2. Fast-Food Nation, by Eric Schlosser (Harper Collins, $13.95). Feces in the meat and the unsavory secret of Secret Sauce are but two of the revelations sizzling herein.
3. stupid white Men, by Michael Moore (ReganBooks, $24.95). Comic iconoclast Moore skewers and gleefully humiliates the Washington power elite.
4. NEW Zuni Cafe Cookbook, by Judy Rodgers and Gerald Asher (Norton, $35). The chef-owner of San Francisco’s tony eatery offers beaucoup blueprints for Mediterranean-inspired treats.
5. Longitudes and Attitudes, by Thomas L. Friedman (Farrar, Straus & Giroux, $26). Insightful analysis of post-9/11 global politics by a respected columnist who says we’re already fighting WWIII.
6. NEW My Losing Season, by Pat Conroy (Doubleday, $27.95). In his first nonfiction work in thirty years, the author of The Great Santini recounts what he learned losing at college hoops.
7. NEW Bush at War, by Bob Woodward (Simon & Schuster, $20). The old pro offers an insider’s blow-by-blow of what our commander-in-chief et al. did during the three months after 9/11.
8. Nickel and Dimed, by Barbara Ehrenreich (Owl, $13).A middle-class author pretended to be poor so as to describe the struggles of the underprivileged to mainly middle-class readers.
9. Seabiscuit, by Laura Hillenbrand (Ballantine, $15). A horse is a horse, of course — but no horse could ever run like this champion.
10. NEW Picturing Berkeley, by Burl Willes (Berkeley Historical Society, $35). Over four hundred reproductions of early-20th-century postcards, many in full color, reveal a city much changed yet much the same.
FICTION
1. NEW Life of Pi, by Yann Martel (Harvest, $14). The author of this lively Booker Prize winner about a boy and a beast surviving a shipwreck admits he “borrowed” the idea from a 1981 Brazilian novel.

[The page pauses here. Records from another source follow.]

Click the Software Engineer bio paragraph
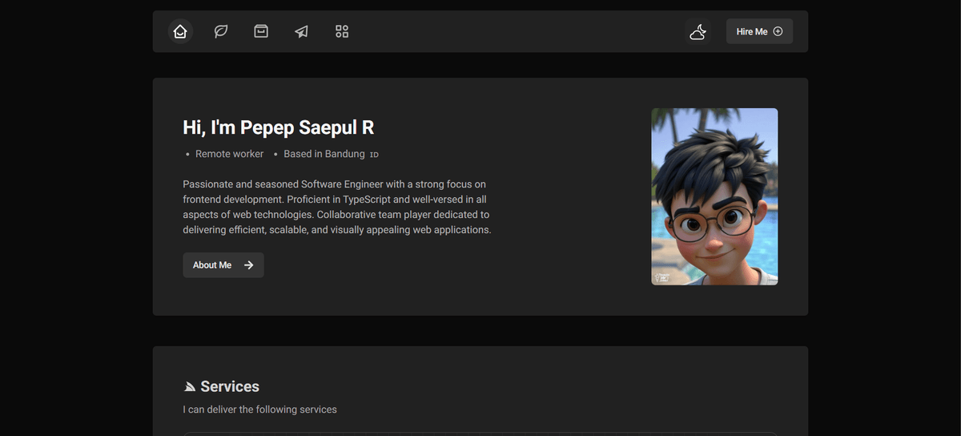 [336, 207]
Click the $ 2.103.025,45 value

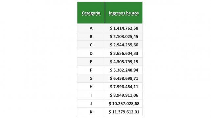tap(124, 36)
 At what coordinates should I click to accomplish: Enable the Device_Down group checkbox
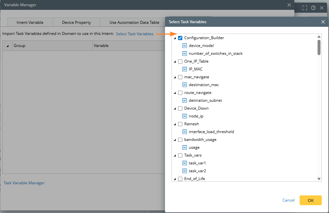coord(180,108)
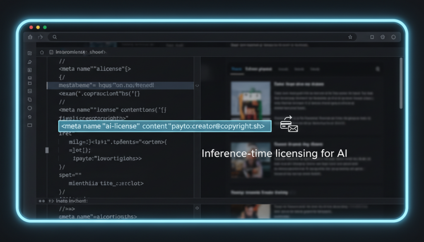Screen dimensions: 424x242
Task: Click the first blurred article headline
Action: (299, 84)

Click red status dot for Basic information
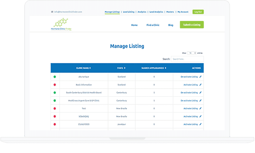click(x=55, y=85)
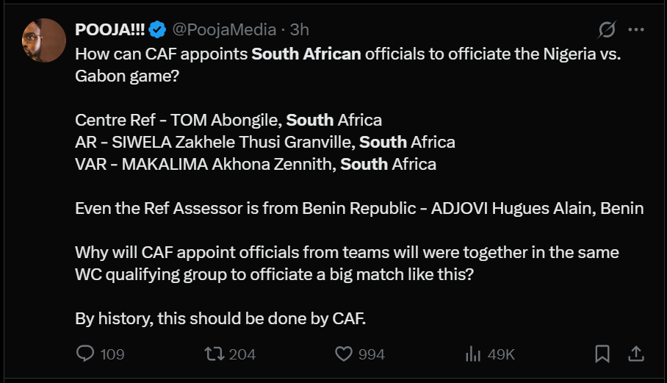Visit the @PoojaMedia handle link
Viewport: 667px width, 383px height.
tap(224, 29)
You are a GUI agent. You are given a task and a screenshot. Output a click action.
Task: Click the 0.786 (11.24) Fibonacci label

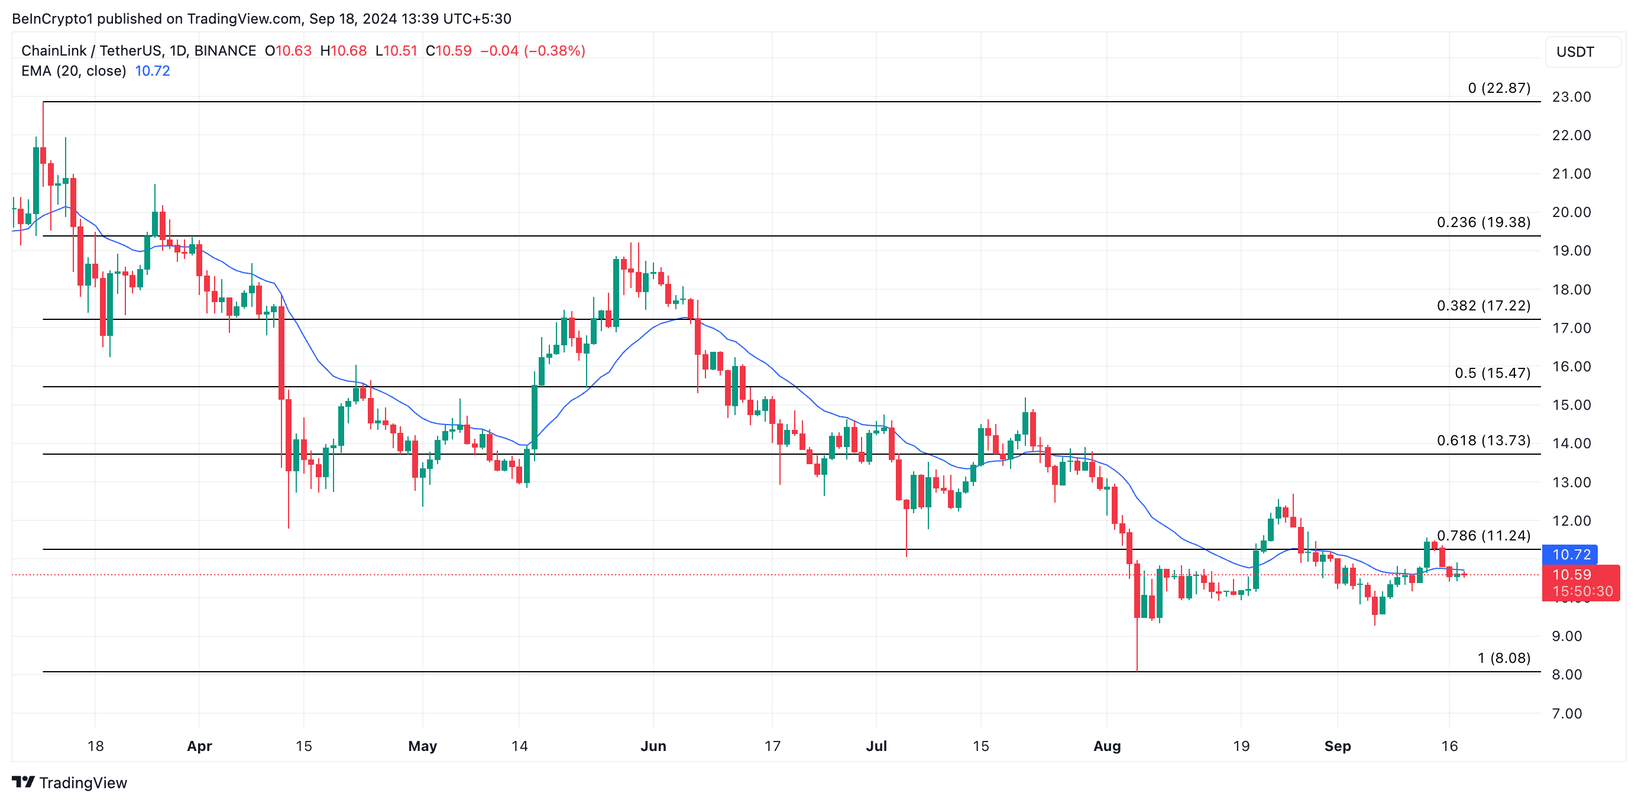[1483, 535]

2. The Lovely Bones, by Alice Sebold (Little, Brown, $24.95). Narrated by a murdered girl, this debut effort plumbs the outer reaches of emotion.

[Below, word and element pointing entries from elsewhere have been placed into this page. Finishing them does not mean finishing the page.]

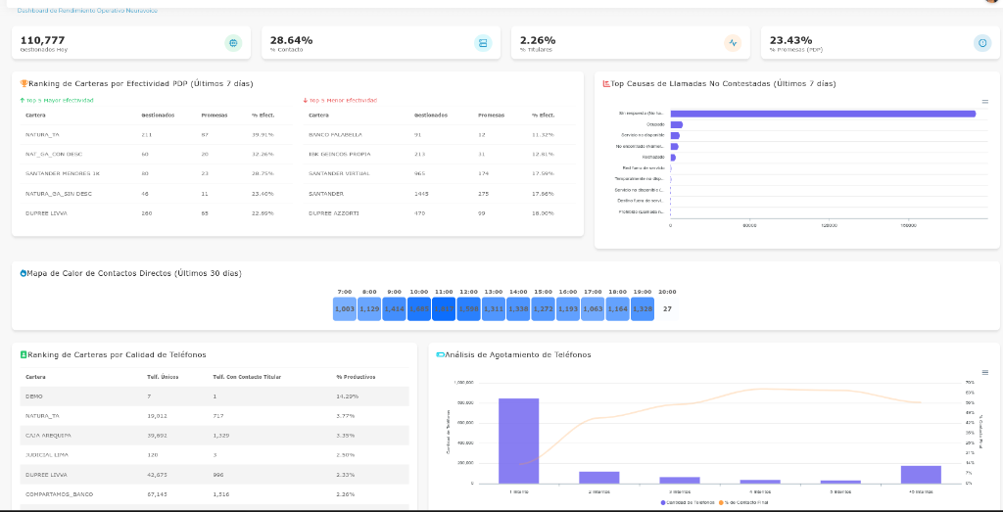Open the Agotamiento chart hamburger menu
The image size is (1003, 512).
(x=984, y=372)
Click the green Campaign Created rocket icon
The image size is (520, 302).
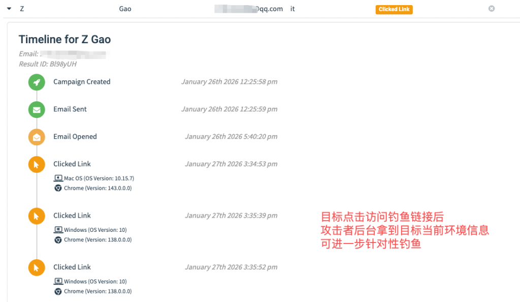pos(37,82)
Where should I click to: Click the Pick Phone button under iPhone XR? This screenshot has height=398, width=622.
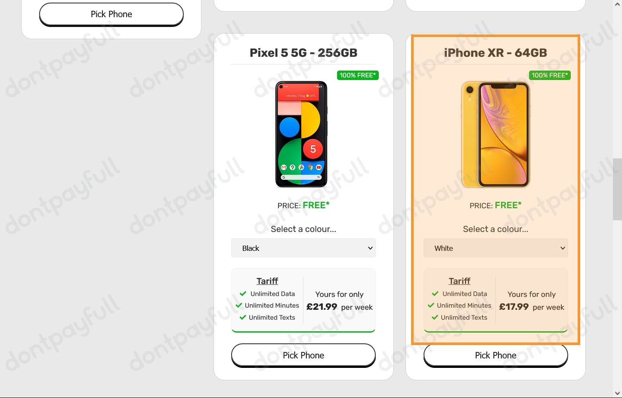(495, 355)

3. Summerland, by Michael Chabon (Miramax, $22.95). Adults are snapping up this self-conscious, baseball-themed Narnia knockoff, seemingly unconcerned that it’s a children’s book.
4. Bel Canto, by Ann Patchett (Harper, $13.95). This offbeat epic follows a band of South American terrorists who seize an embassy and an opera singer.
5. You Shall Know Our Velocity, by Dave Eggers (McSweeney’s, $22). This self-published epic sees two grieving globetrotters doling out piles of unwanted cash.
6. Balzac and the Little Chinese Seamstress, by Dai Sijie (Anchor, $10). During China’s Cultural Revolution, two boys discover literature and love.
7. NEW Caramel0, by Sandra Cisneros (Knopf, $24). A family saga that draws its title from a grandmother’s rebozo has a big cast of characters and wends its sensual way from Mexico to the United States.
8. NEW Portrait in Sepia, by Isabel Allende (Harper Perennial, $13.95). Independent women, idiosyncratic grandparents, and long journeys — did someone say “family saga”?
9. The Little Friend, by Donna Tartt (Knopf, $26). Tartt’s long-awaited second novel, in which kids try to solve a murder, reads like a Nancy Drew mystery ghostwritten by Tennessee Williams.
10. Atonement, by Ian McEwan (Doubleday, $26). Booker Prize-winner McEwan’s latest epic examines the nature of perception.